Guerrero did not say Friday whether his position on School Resource Officers had changed, but did note that PPS is currently holding focus groups with student leaders, educators, and families about what safety on school campuses should look like, including whether police presence is included in that vision of safety. Prior to the removal of police from PPS schools in 2020, dozens of students petitioned the district in 2018 and 2019 to walk back an agreement between PPS and PPB to expand the presence of School Resource Officers from three to five days a week.

PPS Board Chair Andrew Scott said the district is open to police officers returning inside schools, but that the conversation around the police’s role at PPS schools is too narrow.

“I’m a little frustrated that the conversation in the community seems to be becoming very binary about whether we are going to have School Resource Officers or not,” Scott said. “In today’s conversation, we covered a whole host of interventions and programs that are really going to help reduce violence.” 

Guerrero and Scott spoke generally of connecting students with existing social services and partnering with the city and county to collaboratively manage cases of students who are repeatedly involved in or impacted by gun violence, but did not provide any more detail of what potential interventions and programs may include. On Friday, Mayor Ted Wheeler announced a $5 million investment over two years in “credible interveners,” community members who can provide outreach to people who are involved with gun violence in the city. 

In the absence of detail about potential programs and interventions at schools, pro- and anti-School Resource Officer sides have already started forming. 

People for Portland, an anonymously funded advocacy group critical of the city’s response to homelessness, launched a letter campaign Thursday, urging Portlanders to send a pre-written letter to local lawmakers asking them to return School Resource Officers to schools due to the “rising violence, shootings, and the sale and use of lethal drugs in and around our schools.” 

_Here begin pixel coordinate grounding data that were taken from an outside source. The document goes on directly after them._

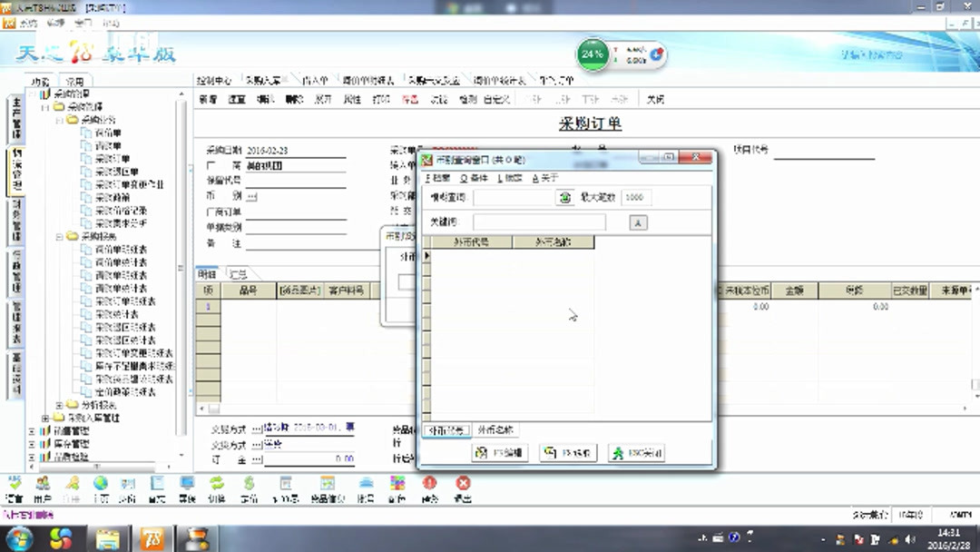This screenshot has width=980, height=552.
Task: Click the 删除 (delete) toolbar icon
Action: [291, 100]
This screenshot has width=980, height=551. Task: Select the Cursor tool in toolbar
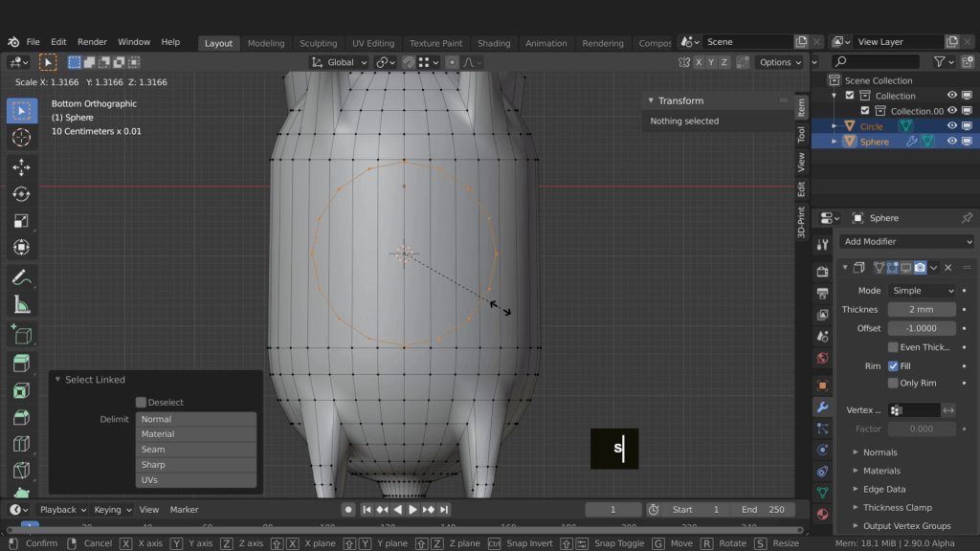[x=21, y=138]
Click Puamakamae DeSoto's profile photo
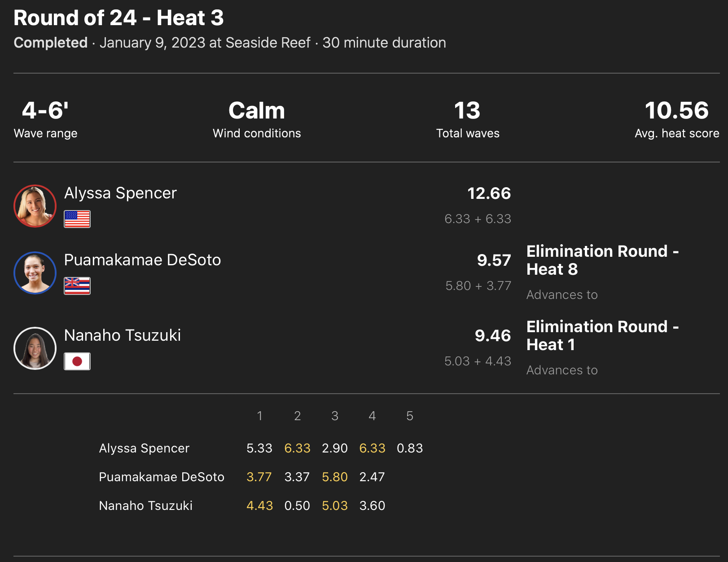Image resolution: width=728 pixels, height=562 pixels. pos(35,273)
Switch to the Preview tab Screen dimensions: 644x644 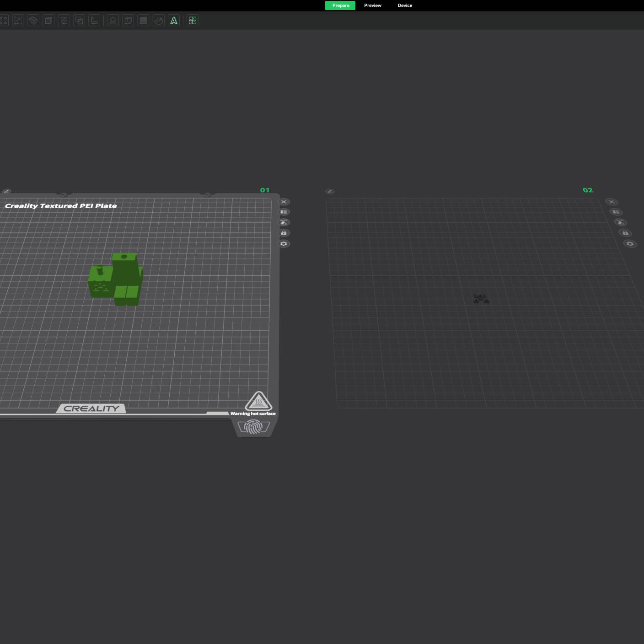372,5
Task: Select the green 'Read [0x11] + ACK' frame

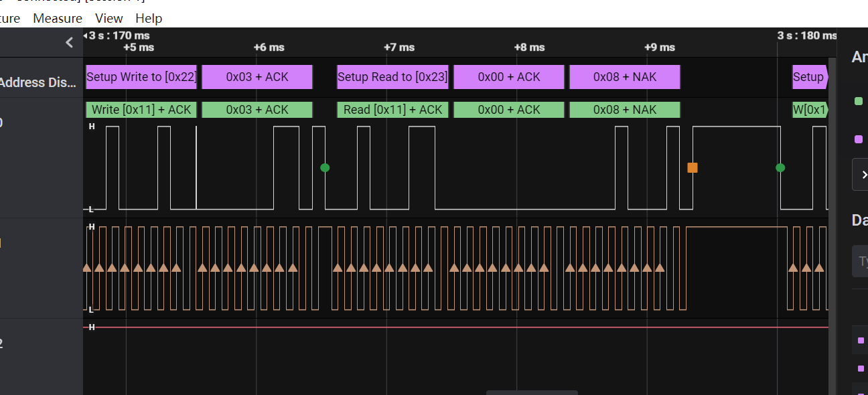Action: pos(392,110)
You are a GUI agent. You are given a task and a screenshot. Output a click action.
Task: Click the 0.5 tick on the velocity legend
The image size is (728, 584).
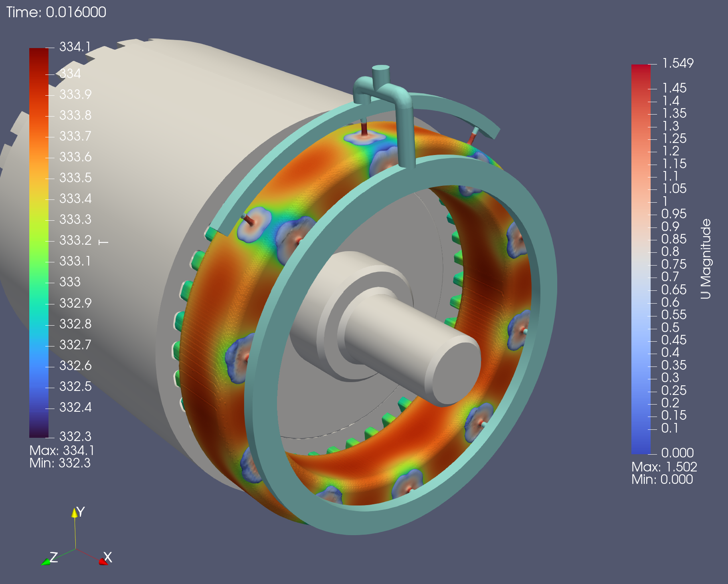[x=670, y=328]
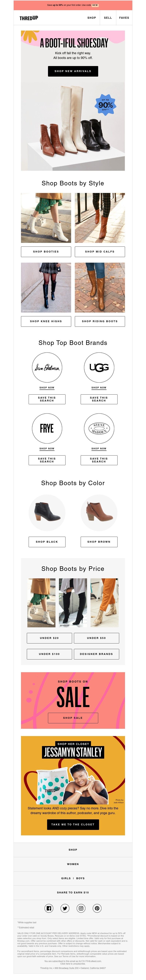The height and width of the screenshot is (980, 146).
Task: Save this search under UGG
Action: (99, 399)
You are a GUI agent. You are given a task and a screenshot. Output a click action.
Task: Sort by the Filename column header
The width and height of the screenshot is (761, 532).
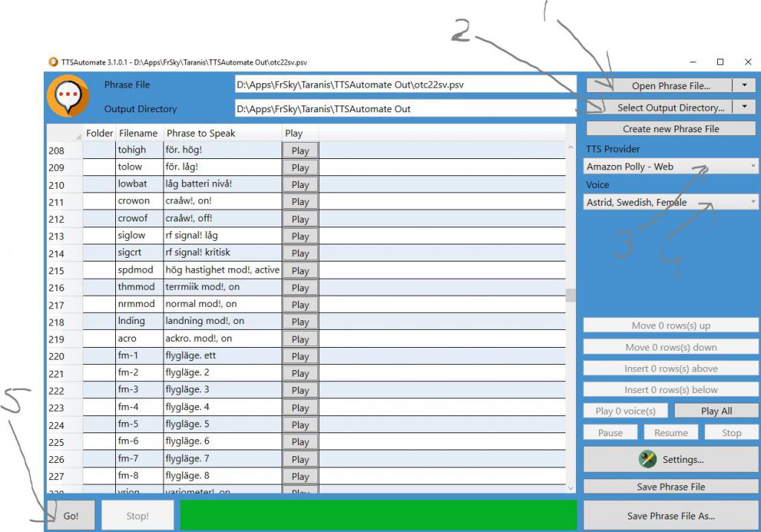coord(138,133)
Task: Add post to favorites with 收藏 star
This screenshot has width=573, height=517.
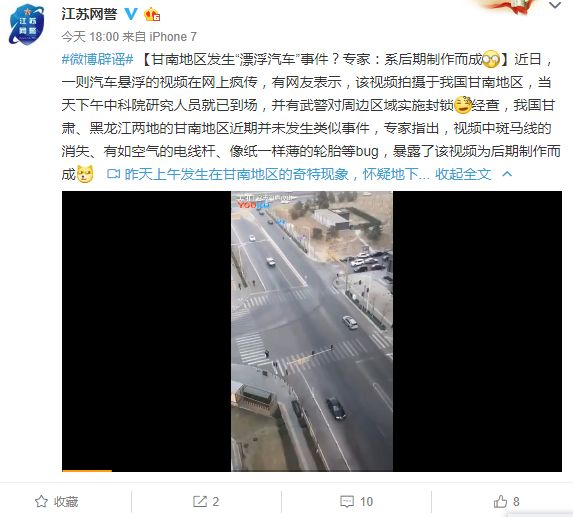Action: [56, 502]
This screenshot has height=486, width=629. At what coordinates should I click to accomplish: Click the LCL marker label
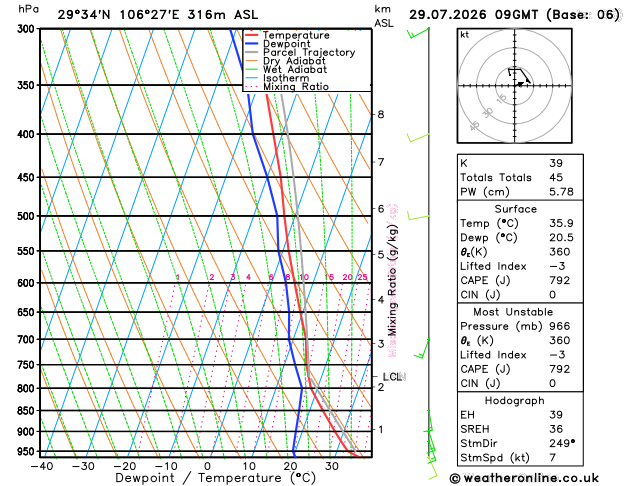click(x=392, y=377)
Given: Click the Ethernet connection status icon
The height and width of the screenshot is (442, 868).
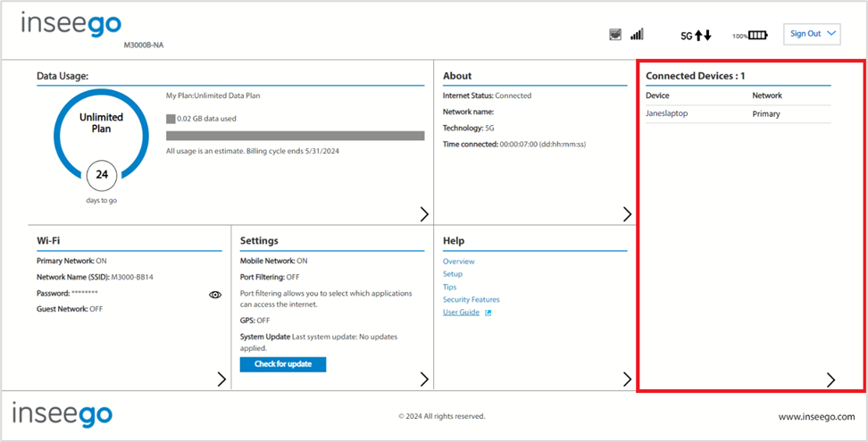Looking at the screenshot, I should point(614,34).
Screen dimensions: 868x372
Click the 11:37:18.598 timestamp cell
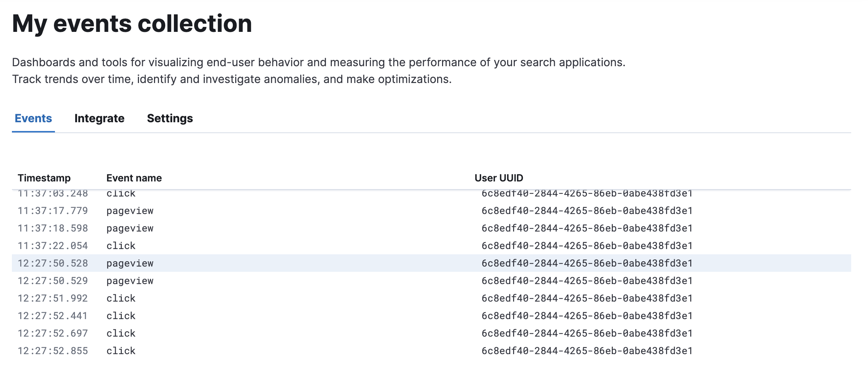coord(53,228)
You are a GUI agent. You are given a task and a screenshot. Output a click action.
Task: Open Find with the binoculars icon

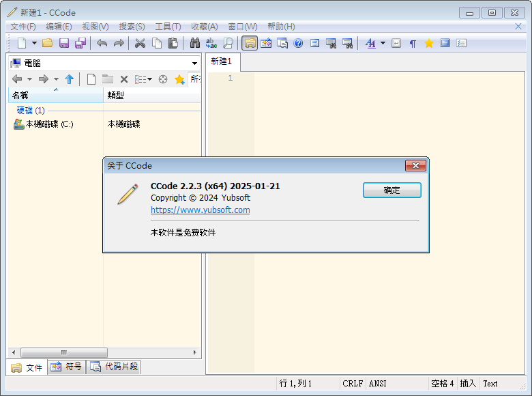click(x=194, y=43)
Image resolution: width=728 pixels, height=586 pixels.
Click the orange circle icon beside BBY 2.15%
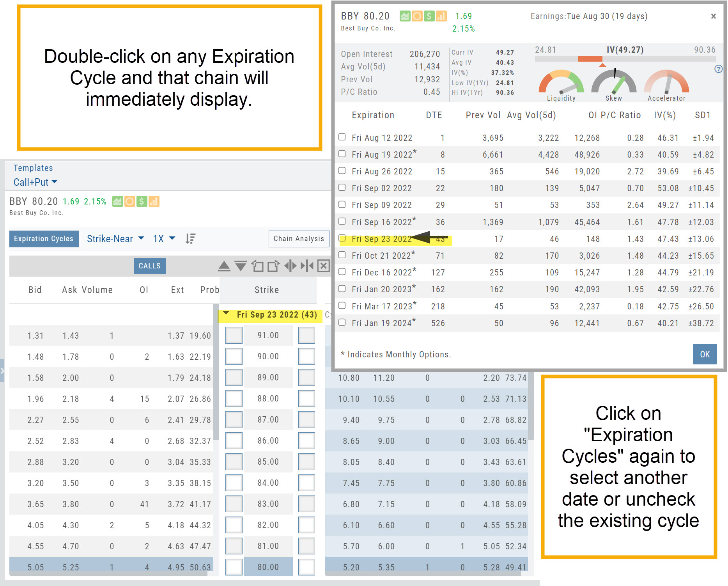[130, 202]
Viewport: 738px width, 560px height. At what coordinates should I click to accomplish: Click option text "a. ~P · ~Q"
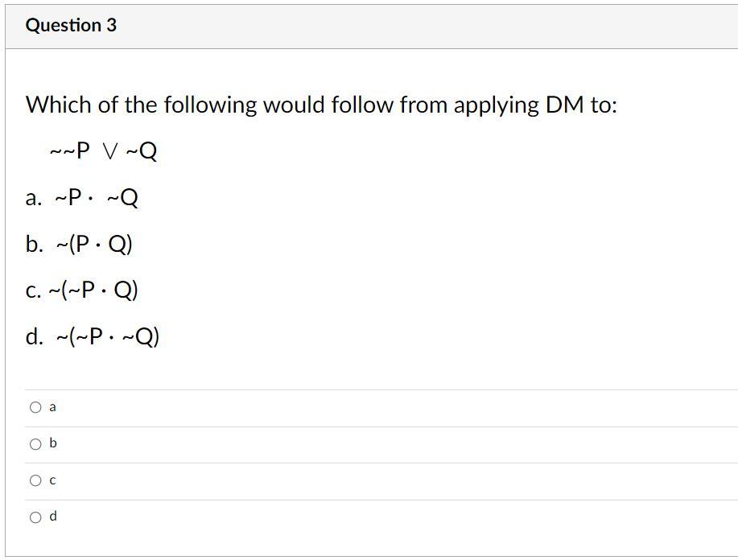tap(82, 198)
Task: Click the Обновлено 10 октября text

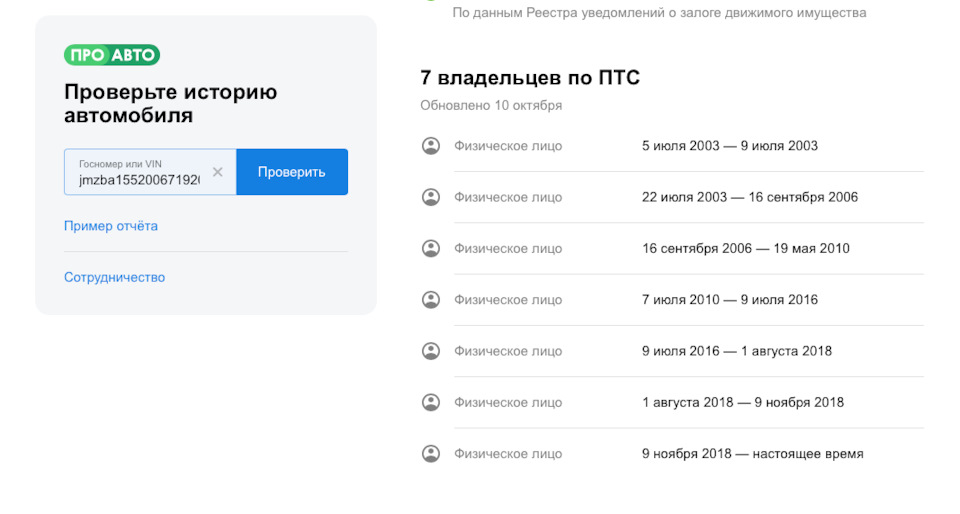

Earlier this month, the Oregon chapter of the American Civil Liberties Union (ACLU), a nonprofit advocating for civil rights and liberties, sent a letter to the PPS school board and Portland City Council to discourage the return of police to Portland schools, citing the disproportionate impact police in schools have had on students of color.

In the letter, ACLU Oregon Executive Director Sandy Chung emphasized evidence showing School Resource Officers do not prevent gun violence in schools, citing mass school shootings in Parkland, Florida, and Uvalde, Texas, where a lack of intervention by officers has been nationally criticized. Portland police officers were already stationed at Franklin High School to provide security during a basketball game last weekend when someone fired a gun in the school parking lot, injuring one juvenile. A PPB press release noted that the officers’ presence at the game allowed the police to respond to the shooting within three minutes.

As regional leaders discuss the presence of police in schools and collaborative case management for students who are heavily impacted by gun violence, Chung believes there is a notable absence of conversations around the prevalence of and access to guns.

“A lot of people don't lean into [conversations about gun control] because it is a very contentious space,” Chung told the Mercury in a phone interview. “But even if it's contentious, if it is causing all of this harm in our communities, aren’t those exactly the issues that our elected leaders should be leaning into?”

As Oregon convenes its 2023 legislative session next week, gun control has little presence on the City of Portland, Multnomah County, or PPS’s legislative agendas. Portland’s legislative agenda says that the city will “support initiatives to prevent gun violence” and support the implementation of Measure 114, a gun control measure approved by Oregon voters in 2022 that has since been hampered by lawsuits. PPS’s legislative priorities list the district’s general support for measures that keep students and communities “free of gun violence.”